▶ What is needed: Look at the entries below and reproduce them exactly.

################

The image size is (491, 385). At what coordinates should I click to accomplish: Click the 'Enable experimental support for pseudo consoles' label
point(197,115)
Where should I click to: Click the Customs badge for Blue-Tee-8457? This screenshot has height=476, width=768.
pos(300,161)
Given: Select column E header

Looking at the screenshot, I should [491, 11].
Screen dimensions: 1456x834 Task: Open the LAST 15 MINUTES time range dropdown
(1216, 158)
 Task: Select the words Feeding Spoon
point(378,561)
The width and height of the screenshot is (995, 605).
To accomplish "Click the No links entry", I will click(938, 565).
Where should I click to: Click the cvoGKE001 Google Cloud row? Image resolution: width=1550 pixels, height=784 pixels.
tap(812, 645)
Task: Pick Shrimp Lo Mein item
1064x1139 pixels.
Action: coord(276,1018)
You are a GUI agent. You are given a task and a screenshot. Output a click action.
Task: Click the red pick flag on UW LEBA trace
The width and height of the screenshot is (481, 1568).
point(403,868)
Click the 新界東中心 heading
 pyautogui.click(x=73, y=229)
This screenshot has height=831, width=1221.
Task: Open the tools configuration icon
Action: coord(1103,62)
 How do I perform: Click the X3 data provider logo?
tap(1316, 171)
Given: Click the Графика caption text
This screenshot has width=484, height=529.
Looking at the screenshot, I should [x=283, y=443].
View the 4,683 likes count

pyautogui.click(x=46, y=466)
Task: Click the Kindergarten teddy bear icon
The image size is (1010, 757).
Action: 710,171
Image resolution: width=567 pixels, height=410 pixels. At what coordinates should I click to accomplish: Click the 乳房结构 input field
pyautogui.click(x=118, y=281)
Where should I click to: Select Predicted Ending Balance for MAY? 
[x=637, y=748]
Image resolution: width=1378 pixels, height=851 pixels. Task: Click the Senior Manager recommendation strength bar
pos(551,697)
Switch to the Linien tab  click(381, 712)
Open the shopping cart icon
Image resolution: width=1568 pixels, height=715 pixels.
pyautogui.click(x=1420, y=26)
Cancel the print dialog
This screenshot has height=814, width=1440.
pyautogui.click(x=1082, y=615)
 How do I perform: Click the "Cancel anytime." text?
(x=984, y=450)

################

▶ Written solution:
The image size is (491, 385). At what coordinates should I click to accomplish: Click the 'Enable experimental support for pseudo consoles' label
point(197,115)
Where should I click to: Click the Customs badge for Blue-Tee-8457? This screenshot has height=476, width=768.
pos(300,161)
Given: Select column E header

Looking at the screenshot, I should [491, 11].
Screen dimensions: 1456x834 Task: Open the LAST 15 MINUTES time range dropdown
(1216, 158)
 Task: Select the words Feeding Spoon
point(378,561)
The width and height of the screenshot is (995, 605).
To accomplish "Click the No links entry", I will click(938, 565).
Where should I click to: Click the cvoGKE001 Google Cloud row? Image resolution: width=1550 pixels, height=784 pixels.
tap(812, 645)
Task: Pick Shrimp Lo Mein item
1064x1139 pixels.
Action: coord(276,1018)
You are a GUI agent. You are given a task and a screenshot. Output a click action.
Task: Click the red pick flag on UW LEBA trace
The width and height of the screenshot is (481, 1568).
point(403,868)
Click the 新界東中心 heading
 pyautogui.click(x=73, y=229)
This screenshot has height=831, width=1221.
Task: Open the tools configuration icon
Action: coord(1103,62)
 How do I perform: Click the X3 data provider logo?
tap(1316, 171)
Given: Click the Графика caption text
This screenshot has width=484, height=529.
Looking at the screenshot, I should [x=283, y=443].
View the 4,683 likes count

pyautogui.click(x=46, y=466)
Task: Click the Kindergarten teddy bear icon
The image size is (1010, 757).
Action: 710,171
Image resolution: width=567 pixels, height=410 pixels. At what coordinates should I click to accomplish: Click the 乳房结构 input field
pyautogui.click(x=118, y=281)
Where should I click to: Select Predicted Ending Balance for MAY? 
[x=637, y=748]
Image resolution: width=1378 pixels, height=851 pixels. Task: Click the Senior Manager recommendation strength bar
pos(551,697)
Switch to the Linien tab  click(381, 712)
Open the shopping cart icon
Image resolution: width=1568 pixels, height=715 pixels.
pyautogui.click(x=1420, y=26)
Cancel the print dialog
This screenshot has height=814, width=1440.
pyautogui.click(x=1082, y=615)
 How do I perform: Click the "Cancel anytime." text?
(x=984, y=450)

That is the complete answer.